REQUEST: Could you put the entries below into a JSON list of strings, one string per line, leaving out blank lines?
+++
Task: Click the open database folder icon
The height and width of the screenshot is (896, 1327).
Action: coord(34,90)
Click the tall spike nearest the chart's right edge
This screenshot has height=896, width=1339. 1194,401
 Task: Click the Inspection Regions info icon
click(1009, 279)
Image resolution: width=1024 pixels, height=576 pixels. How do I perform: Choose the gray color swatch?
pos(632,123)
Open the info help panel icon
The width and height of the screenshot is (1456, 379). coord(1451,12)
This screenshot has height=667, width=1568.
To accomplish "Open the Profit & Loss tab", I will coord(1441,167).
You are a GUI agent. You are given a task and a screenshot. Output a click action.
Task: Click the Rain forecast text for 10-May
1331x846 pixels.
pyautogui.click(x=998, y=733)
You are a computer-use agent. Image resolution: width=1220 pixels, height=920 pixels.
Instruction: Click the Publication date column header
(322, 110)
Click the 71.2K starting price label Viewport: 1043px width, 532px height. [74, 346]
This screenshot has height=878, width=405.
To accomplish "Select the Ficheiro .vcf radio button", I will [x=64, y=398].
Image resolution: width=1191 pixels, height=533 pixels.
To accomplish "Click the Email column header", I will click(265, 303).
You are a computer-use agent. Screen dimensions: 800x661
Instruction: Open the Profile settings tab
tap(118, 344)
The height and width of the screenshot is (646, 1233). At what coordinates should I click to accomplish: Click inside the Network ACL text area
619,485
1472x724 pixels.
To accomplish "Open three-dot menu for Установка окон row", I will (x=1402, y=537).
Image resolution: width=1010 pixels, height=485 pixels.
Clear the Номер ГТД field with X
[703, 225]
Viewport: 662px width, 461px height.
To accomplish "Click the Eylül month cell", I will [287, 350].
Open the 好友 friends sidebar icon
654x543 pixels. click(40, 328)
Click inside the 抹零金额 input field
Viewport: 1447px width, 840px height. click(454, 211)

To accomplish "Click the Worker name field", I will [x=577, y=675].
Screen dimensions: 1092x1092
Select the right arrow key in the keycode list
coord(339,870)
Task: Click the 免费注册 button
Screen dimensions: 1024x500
+++
RESULT BELOW:
[
  "Task: Click the open database folder icon",
  "The height and width of the screenshot is (896, 1327).",
  "Action: coord(34,90)",
  "Click the tall spike nearest the chart's right edge",
  "This screenshot has height=896, width=1339. 1194,401",
  " Task: Click the Inspection Regions info icon",
  "click(1009, 279)",
  "Image resolution: width=1024 pixels, height=576 pixels. How do I perform: Choose the gray color swatch?",
  "pos(632,123)",
  "Open the info help panel icon",
  "The width and height of the screenshot is (1456, 379). coord(1451,12)",
  "This screenshot has height=667, width=1568.",
  "To accomplish \"Open the Profit & Loss tab\", I will coord(1441,167).",
  "You are a GUI agent. You are given a task and a screenshot. Output a click action.",
  "Task: Click the Rain forecast text for 10-May",
  "1331x846 pixels.",
  "pyautogui.click(x=998, y=733)",
  "You are a computer-use agent. Image resolution: width=1220 pixels, height=920 pixels.",
  "Instruction: Click the Publication date column header",
  "(322, 110)",
  "Click the 71.2K starting price label Viewport: 1043px width, 532px height. [74, 346]",
  "This screenshot has height=878, width=405.",
  "To accomplish \"Select the Ficheiro .vcf radio button\", I will [x=64, y=398].",
  "Image resolution: width=1191 pixels, height=533 pixels.",
  "To accomplish \"Click the Email column header\", I will click(265, 303).",
  "You are a computer-use agent. Screen dimensions: 800x661",
  "Instruction: Open the Profile settings tab",
  "tap(118, 344)",
  "The height and width of the screenshot is (646, 1233). At what coordinates should I click to accomplish: Click inside the Network ACL text area",
  "619,485",
  "1472x724 pixels.",
  "To accomplish \"Open three-dot menu for Установка окон row\", I will (x=1402, y=537).",
  "Image resolution: width=1010 pixels, height=485 pixels.",
  "Clear the Номер ГТД field with X",
  "[703, 225]",
  "Viewport: 662px width, 461px height.",
  "To accomplish \"Click the Eylül month cell\", I will [287, 350].",
  "Open the 好友 friends sidebar icon",
  "654x543 pixels. click(40, 328)",
  "Click inside the 抹零金额 input field",
  "Viewport: 1447px width, 840px height. click(454, 211)",
  "To accomplish \"Click the Worker name field\", I will [x=577, y=675].",
  "Screen dimensions: 1092x1092",
  "Select the right arrow key in the keycode list",
  "coord(339,870)",
  "Task: Click the 免费注册 button",
  "Screen dimensions: 1024x500"
]